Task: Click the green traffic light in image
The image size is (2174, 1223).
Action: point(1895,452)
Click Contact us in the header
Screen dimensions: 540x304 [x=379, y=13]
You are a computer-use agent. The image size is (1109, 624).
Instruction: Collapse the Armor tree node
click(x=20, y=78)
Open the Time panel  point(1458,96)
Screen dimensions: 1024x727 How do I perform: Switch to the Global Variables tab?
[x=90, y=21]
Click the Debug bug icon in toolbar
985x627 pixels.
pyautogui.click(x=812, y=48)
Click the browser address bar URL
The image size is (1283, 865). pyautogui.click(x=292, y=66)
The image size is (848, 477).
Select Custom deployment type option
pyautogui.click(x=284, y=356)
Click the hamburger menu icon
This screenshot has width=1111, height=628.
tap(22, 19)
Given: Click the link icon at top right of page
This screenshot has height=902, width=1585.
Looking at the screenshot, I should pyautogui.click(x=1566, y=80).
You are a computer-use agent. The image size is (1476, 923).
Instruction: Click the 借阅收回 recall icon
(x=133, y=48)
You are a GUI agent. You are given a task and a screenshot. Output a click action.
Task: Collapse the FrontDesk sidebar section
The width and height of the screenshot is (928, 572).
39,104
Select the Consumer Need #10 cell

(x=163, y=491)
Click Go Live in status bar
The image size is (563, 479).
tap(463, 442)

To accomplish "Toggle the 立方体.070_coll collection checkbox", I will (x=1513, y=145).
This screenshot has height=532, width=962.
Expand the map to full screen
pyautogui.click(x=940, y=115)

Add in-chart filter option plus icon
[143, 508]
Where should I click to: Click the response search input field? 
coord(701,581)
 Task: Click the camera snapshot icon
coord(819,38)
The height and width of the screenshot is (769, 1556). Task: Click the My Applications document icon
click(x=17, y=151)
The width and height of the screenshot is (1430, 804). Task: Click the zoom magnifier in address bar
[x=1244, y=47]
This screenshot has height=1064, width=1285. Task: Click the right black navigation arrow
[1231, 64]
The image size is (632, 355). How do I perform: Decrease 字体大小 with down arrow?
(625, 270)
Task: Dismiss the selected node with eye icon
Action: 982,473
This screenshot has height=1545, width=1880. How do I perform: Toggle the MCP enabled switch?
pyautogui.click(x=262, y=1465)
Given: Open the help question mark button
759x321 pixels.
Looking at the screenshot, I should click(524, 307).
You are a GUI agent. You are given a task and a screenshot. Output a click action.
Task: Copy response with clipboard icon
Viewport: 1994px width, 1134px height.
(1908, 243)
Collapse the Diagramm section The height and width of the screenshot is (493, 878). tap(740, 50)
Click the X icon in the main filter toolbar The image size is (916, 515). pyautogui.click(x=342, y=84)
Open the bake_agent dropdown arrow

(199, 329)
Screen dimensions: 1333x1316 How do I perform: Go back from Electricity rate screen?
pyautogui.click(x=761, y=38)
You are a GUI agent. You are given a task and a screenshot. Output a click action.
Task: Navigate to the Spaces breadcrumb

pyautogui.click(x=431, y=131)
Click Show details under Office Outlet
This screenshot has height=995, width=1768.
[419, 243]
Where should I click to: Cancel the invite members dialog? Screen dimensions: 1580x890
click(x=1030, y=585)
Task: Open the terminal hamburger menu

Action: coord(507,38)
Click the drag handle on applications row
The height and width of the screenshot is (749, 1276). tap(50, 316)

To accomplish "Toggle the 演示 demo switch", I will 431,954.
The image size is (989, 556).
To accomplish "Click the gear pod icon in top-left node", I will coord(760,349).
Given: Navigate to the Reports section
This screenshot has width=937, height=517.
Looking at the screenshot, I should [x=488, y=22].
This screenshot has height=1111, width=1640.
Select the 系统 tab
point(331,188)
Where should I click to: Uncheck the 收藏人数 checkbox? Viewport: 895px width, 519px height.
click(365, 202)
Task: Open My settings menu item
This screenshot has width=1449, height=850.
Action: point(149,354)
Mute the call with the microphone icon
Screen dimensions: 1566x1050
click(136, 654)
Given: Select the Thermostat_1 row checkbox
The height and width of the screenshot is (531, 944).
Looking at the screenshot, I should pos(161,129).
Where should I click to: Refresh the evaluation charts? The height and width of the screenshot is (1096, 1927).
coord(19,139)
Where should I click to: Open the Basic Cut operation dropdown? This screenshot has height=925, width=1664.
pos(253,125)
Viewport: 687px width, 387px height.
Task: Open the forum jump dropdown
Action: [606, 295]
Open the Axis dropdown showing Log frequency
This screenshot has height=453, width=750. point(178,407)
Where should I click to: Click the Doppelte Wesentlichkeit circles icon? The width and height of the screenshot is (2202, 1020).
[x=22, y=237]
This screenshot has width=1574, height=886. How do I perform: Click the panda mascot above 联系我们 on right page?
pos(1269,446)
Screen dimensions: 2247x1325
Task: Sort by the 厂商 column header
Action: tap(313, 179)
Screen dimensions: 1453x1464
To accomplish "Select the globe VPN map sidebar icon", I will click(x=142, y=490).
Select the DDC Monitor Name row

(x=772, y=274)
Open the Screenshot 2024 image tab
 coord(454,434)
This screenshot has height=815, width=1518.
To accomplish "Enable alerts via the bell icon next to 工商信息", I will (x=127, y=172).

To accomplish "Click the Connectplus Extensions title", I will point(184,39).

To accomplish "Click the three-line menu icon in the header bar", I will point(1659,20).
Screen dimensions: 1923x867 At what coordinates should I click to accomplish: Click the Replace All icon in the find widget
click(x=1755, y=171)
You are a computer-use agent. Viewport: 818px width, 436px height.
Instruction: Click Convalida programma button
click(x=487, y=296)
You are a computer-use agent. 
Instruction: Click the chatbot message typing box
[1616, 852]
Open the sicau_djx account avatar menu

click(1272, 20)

════════════════

Return solely the number of lines in the data that include the word "computer".

4